Author – Paula Scott
As the dog days of summer begin to fade and the back-to-school season is underway, get back to basics and carve out time for fitness.
New Year’s resolution time is often considered the best time to implement a new exercise fitness program. But when it comes to getting organized and inspired to jump into a regular workout routine, now is the perfect time for you to create an exercise plan that suits your new family schedules.
While it’s tempting to think that back-to-school time is “too busy” to be fitness- focused, consider this: The U.S. Centers for Disease Control and Prevention suggest that adults should get at least 150 minutes of moderate-intensity aerobic exercise a week, such as brisk walking, along with at least two sessions of strength-building workouts. You need to fit that in somewhere!
How do you do it? Start by creating a weekly or monthly calendar of your work hours, school commitments, appointments and other responsibilities, then set times for exercise as you would any other activity. This will help you pinpoint the time each day when you have the most time to exercise. Brainstorm ways you can patch together time for fitness — preferably a half-hour or more on most days. You can spread your activity out during the week so you don’t have to do it all at once. You can even break it up into smaller chunks of time during the day. It’s about what works best for you, as long as you’re doing physical activity at a moderate or vigorous effort for at least 10 minutes at a time.
According to a 2014 Gallup poll, 49.6 percent of Americans aged 18 to 24 reported exercising for at least 30 minutes three or more days per week. People generally exercise more in the spring and summer and less in the fall and winter. Frequent exercise usually drops to its lowest point in December of each year and begins to improve again in January. The cold weather, short days and slowed metabolisms make finding the energy to work out harder than during any other season.
If you’re like a lot of people, all that stands between you and a greater fitness routine is an excuse or two. The number one favorite excuse for not exercising? I don’t have time; my schedule is crazy. Fitting regular exercise into your daily schedule may seem difficult at first but even 10 minutes at a time is fine. Lose the excuses and find your motivation to be active.
The benefits of exercise are well-known. The U.S Department of Health and Human Services acknowledges regular exercise as an effective way of preventing chronic illness such as high blood pressure, type 2 diabetes and coronary heart disease. Getting enough physical activity helps with weight management and prevents loss of muscularity and coordination due to aging. On a more short-term level, exercise enhances mood, reduces stress and contributes to a person’s overall feeling of well-being.
How to Stay Fit During Back-to-School Madness
In a NewsWise, University of the Sciences article, a kinesiology professor Karin Richards at University of the Sciences in Philadelphia, says now is the perfect time for people to create an exercise plan that suits their new family schedules. Richards said that these healthy guidelines can be easily achieved without blocking off a large chunk of the day or needing a gym membership.
- Create a schedule: A weekly or monthly calendar of your work schedule, school functions, appointments and other responsibilities is a tangible source of planning that will help you identify the best time each day to fit in exercise.

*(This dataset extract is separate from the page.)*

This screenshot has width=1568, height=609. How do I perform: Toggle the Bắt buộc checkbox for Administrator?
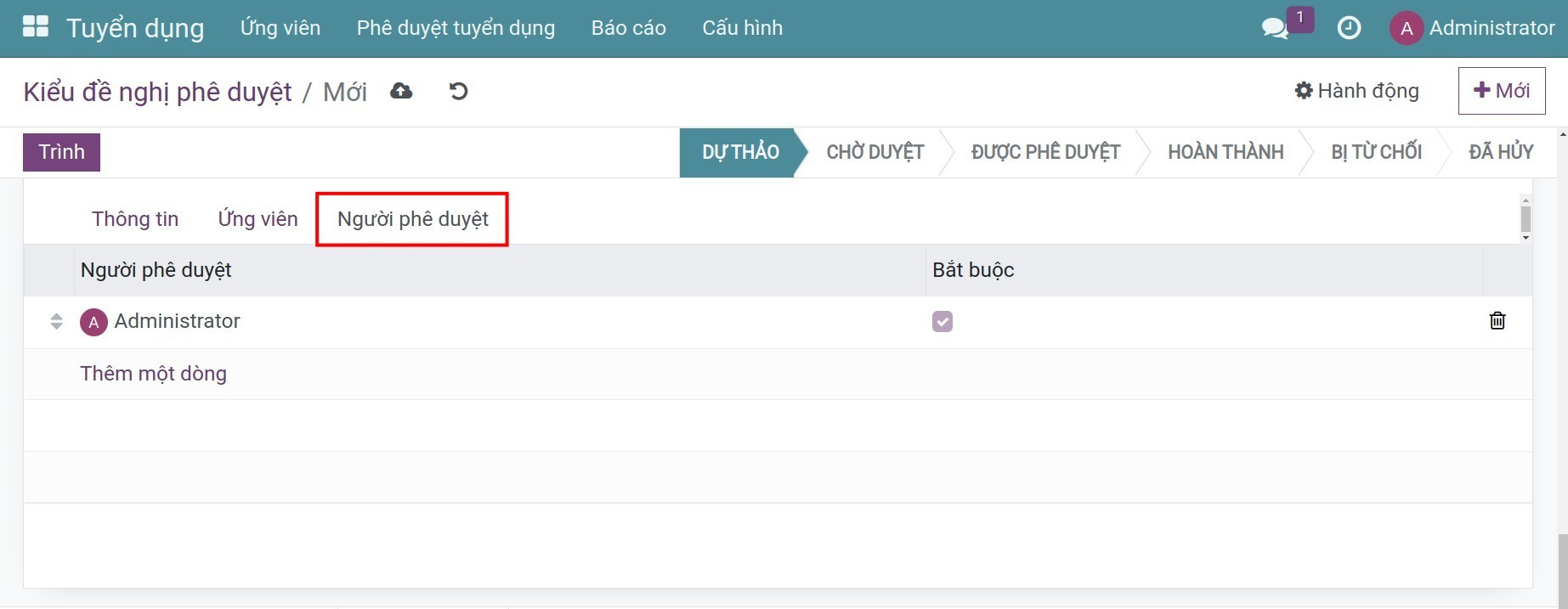(x=942, y=321)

- Break it up: Even if you only have three 10-minute breaks throughout the day to squeeze in a workout, it’s better than doing nothing. An outdoor walk during a lunch break is also a great way to include exercise into a busy schedule.
- Use your legs: Skip the elevator and take the stairs; be sure to lift your knees high during each step. Also, rather than drop off your children at the bus stop, take a family walk to the stop and add in calf raises off the curb while waiting for the bus to arrive.
- Use your body weight: Push-ups, bridges, planks and squats are exercises that can be done in the privacy of your own home while watching television, listening to music or helping children with their homework. These exercises can be modified for beginners and advanced fitness levels.
- Stay active: Instead of sitting in the car or bleachers while your child is at sports practice or play dates, consider jogging around the field or park during practice. You can still pay attention, but you are also burning calories.
Paula Scott is a Utah State University Extension associate professor. She is the state director of the Expanded Food and Nutrition Education Program (EFNEP). Paula is a master’s graduate of Utah State University. She has worked in food and nutrition positions for approximately 20 years focusing on educating people in the community. Paula co-authored a national nutrition education curriculum for nutrition paraprofessionals. She is a Certified Family Home and Consumer Scientist, with experience in food and basic nutrition, and has always been interested in exercise and fitness, promoting the importance of nutrition and physical activity.